I’m not a gun aficionado. I suppose, in a way, that my father and my brother were. But I’m definitely not. I haven’t fired a weapon in more than a decade; I haven’t been hunting since I was a teenager. I have no objection to guns and hunting; I just do different things.
The other day, though — was it in Texas? perhaps even (oddly) at the entrance to the Alamo? — I saw a sign indicating that I was entering a “gun-free zone.”
I think such signs are unwise. Imprudent.
I don’t necessarily advocate packing heat, or that churches be bristling with concealed weapons. Certainly I’ve never taken a gun to church.
But the sign that I saw the other day disturbed me.
Good people, seeing such a sign, will probably comply. People carrying guns with an intent to do harm surely won’t.
And what that means is that would-be killers can enter a theater, or a church, or a school secure in the knowledge that nobody there will be able to fire back. They’ll have unconstrained leisure to murder defenseless people for as long as it takes the police to arrive.

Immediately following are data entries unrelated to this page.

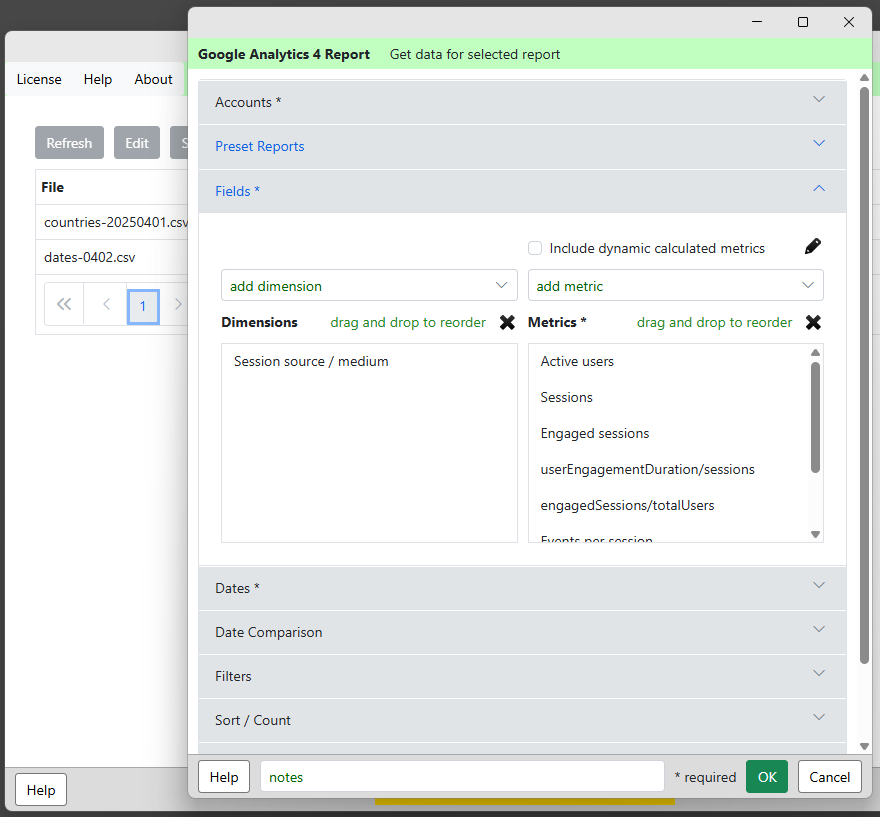Expand the Filters section
Viewport: 880px width, 817px height.
pyautogui.click(x=522, y=676)
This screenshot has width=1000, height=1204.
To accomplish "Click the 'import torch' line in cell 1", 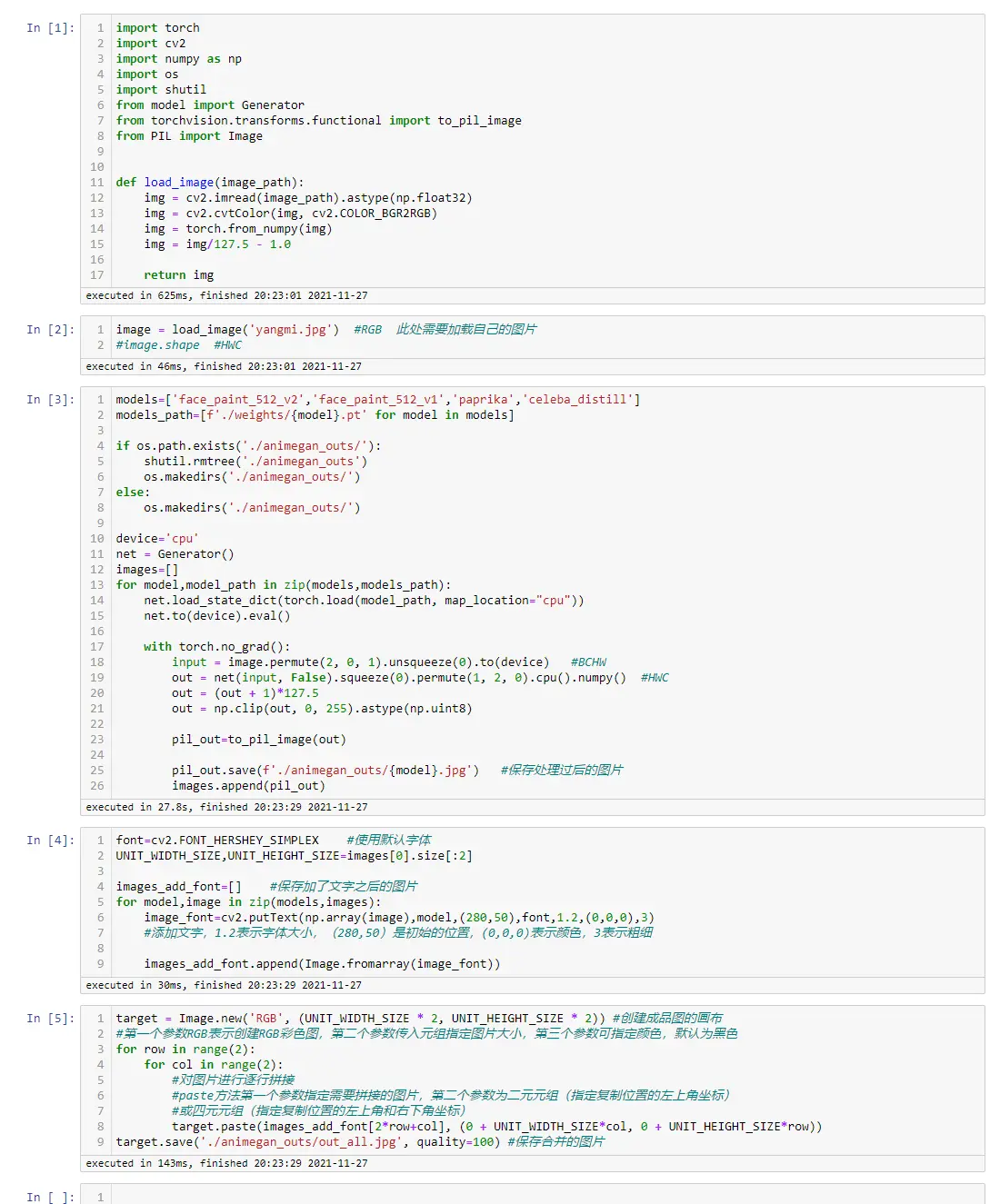I will 157,28.
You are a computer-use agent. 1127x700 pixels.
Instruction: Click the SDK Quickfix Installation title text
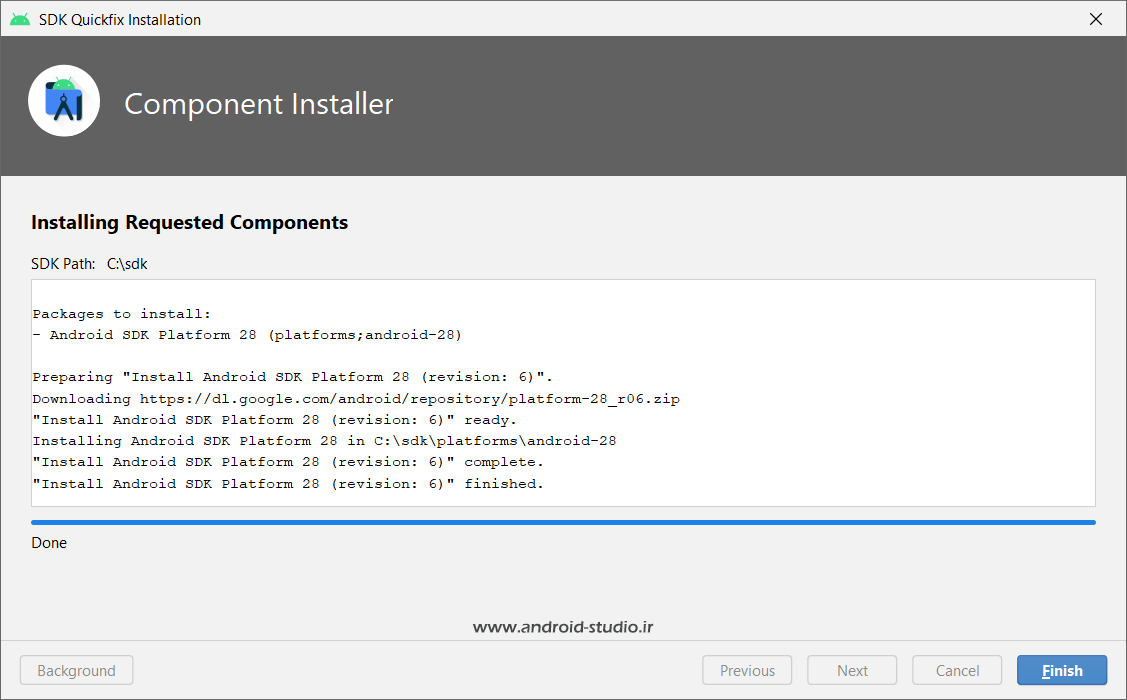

I think such monsters should be left in uncertainty. Might there be somebody here who can fire back? Maybe even somebody with real skill? Might I be killed within minutes or even seconds of opening fire?

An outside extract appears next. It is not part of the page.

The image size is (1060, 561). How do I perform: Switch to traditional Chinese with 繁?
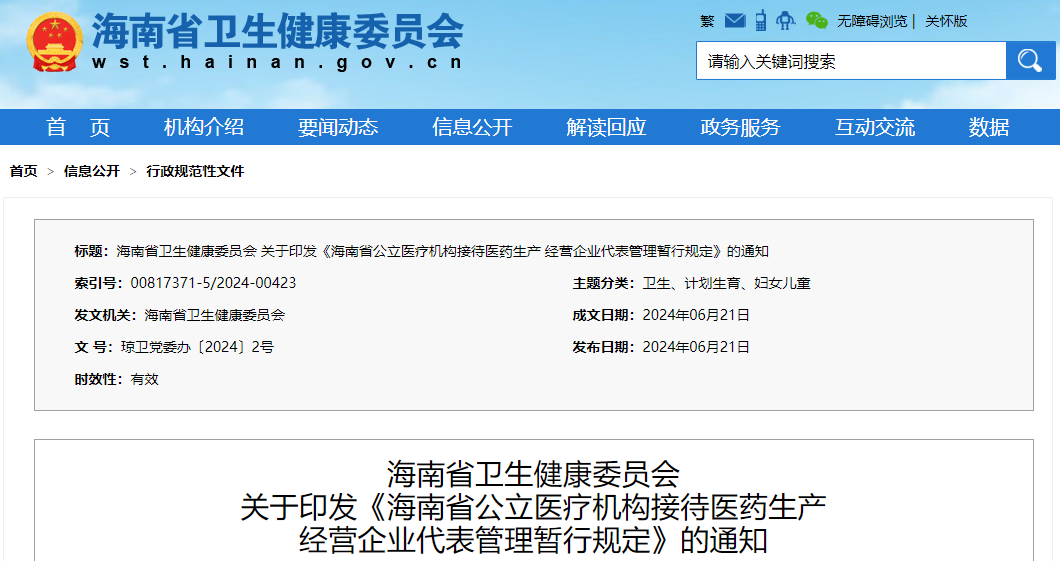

Barry Goldwater was once asked if he really would have used atomic bombs against North Vietnam. Probably not, he responded. But, he continued, why assure the enemy that you won’t? Let them wonder! Let them worry!
The horrific killing of nine people at that church in Charleston, South Carolina — in an area of the city that I actually know just a bit, since one of my sons lived in Charleston for a while (and loved it) — has brought this matter back to my thoughts.